■ RECORD LIST
━━━━━━━━━━━━━━━━━━━━

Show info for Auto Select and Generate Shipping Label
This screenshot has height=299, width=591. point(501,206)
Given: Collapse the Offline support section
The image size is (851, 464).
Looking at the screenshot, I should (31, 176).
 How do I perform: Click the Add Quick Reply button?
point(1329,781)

━━━━━━━━━━━━━━━━━━━━

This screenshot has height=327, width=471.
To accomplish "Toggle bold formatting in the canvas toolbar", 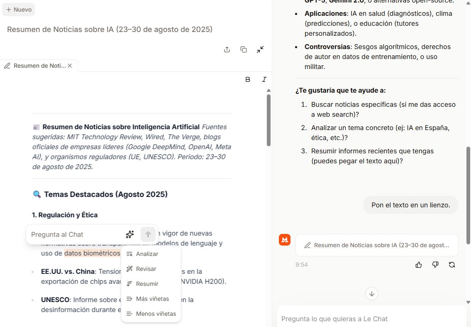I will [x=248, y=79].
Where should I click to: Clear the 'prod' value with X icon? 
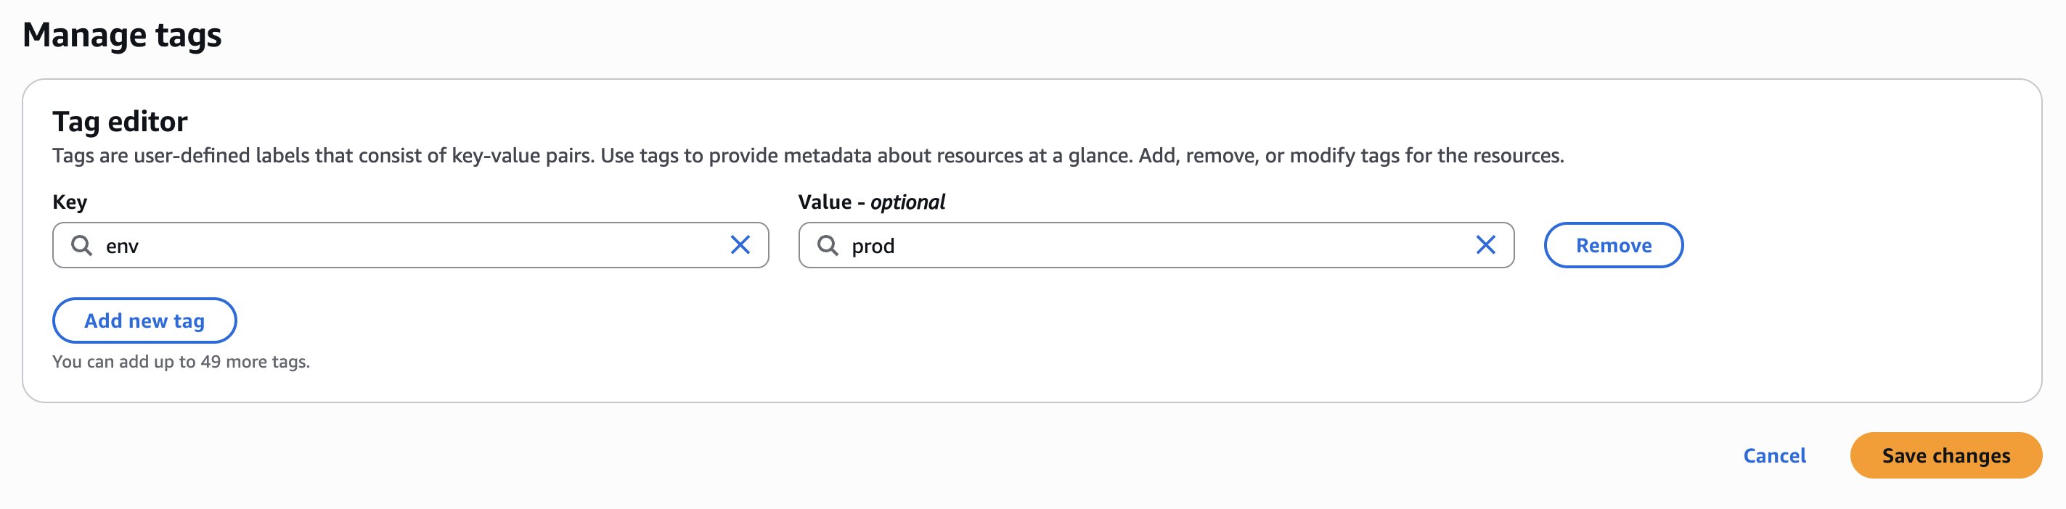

━━━━━━━━━━━━━━━━━━━━

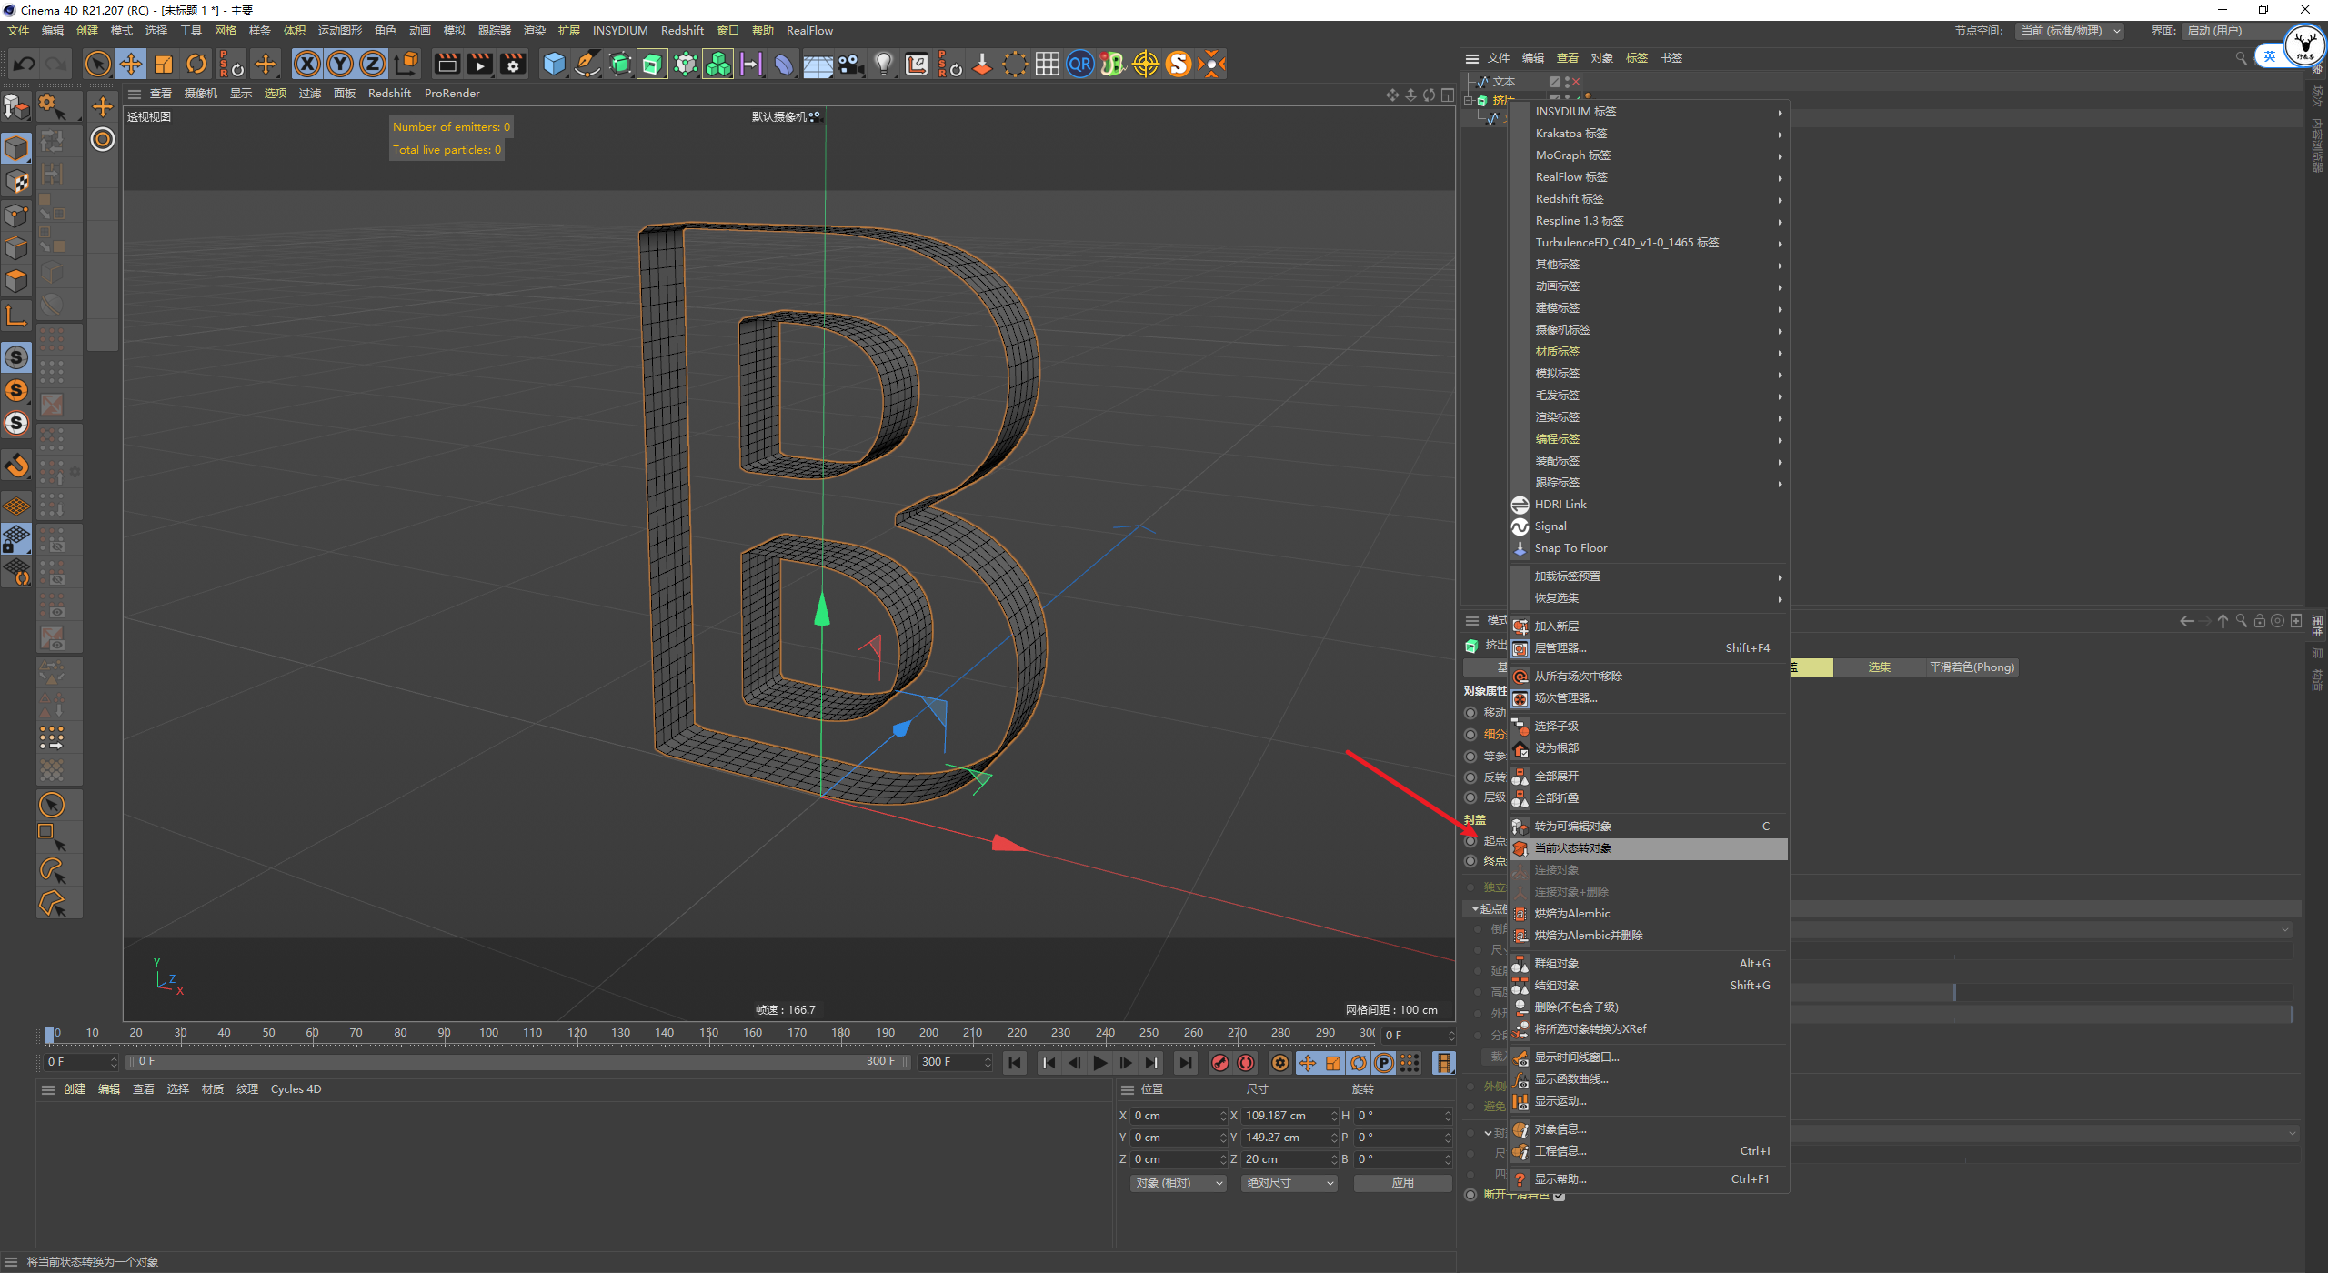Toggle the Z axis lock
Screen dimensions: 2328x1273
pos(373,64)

━━━━━━━━━━━━━━━━━━━━

■ JOB
Write out the entries again word for word, starting at the line containing "Show info for" and ending at the line containing "point(1329,781)".

■ EXPECTED OUTPUT
Show info for Auto Select and Generate Shipping Label
This screenshot has height=299, width=591. point(501,206)
Given: Collapse the Offline support section
The image size is (851, 464).
Looking at the screenshot, I should (31, 176).
 How do I perform: Click the Add Quick Reply button?
point(1329,781)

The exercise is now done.